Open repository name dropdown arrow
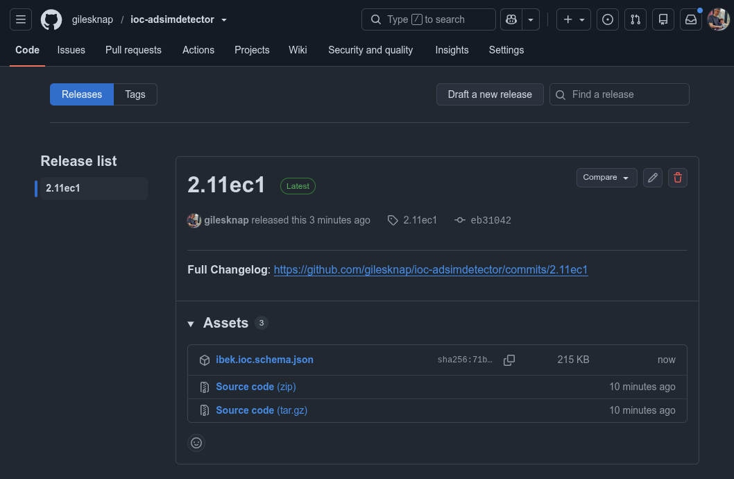Image resolution: width=734 pixels, height=479 pixels. (x=224, y=20)
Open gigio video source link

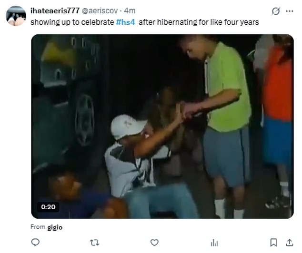click(55, 227)
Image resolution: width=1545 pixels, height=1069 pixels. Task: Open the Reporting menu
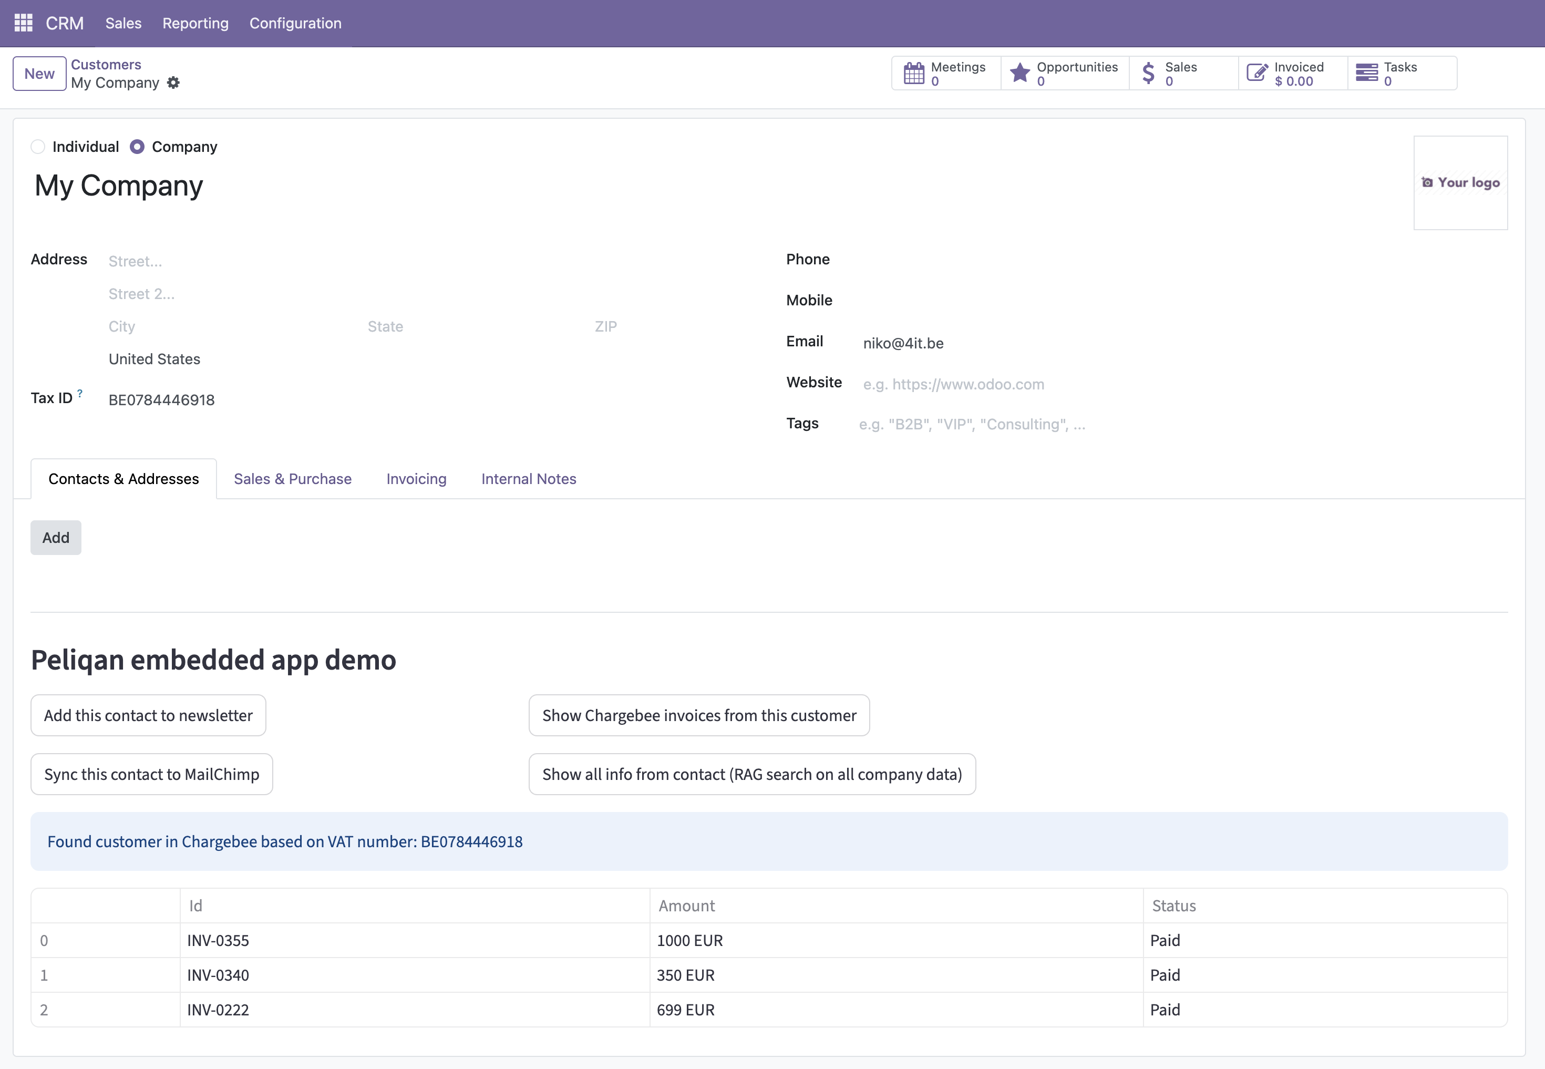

◆ REQUIREMENT: The answer is the whole listing retyped exactly, with pictures omitted.

◆ EXPECTED ANSWER:
Open repository name dropdown arrow
Image resolution: width=734 pixels, height=479 pixels. (x=224, y=20)
Open gigio video source link

click(55, 227)
Image resolution: width=1545 pixels, height=1069 pixels. Task: Open the Reporting menu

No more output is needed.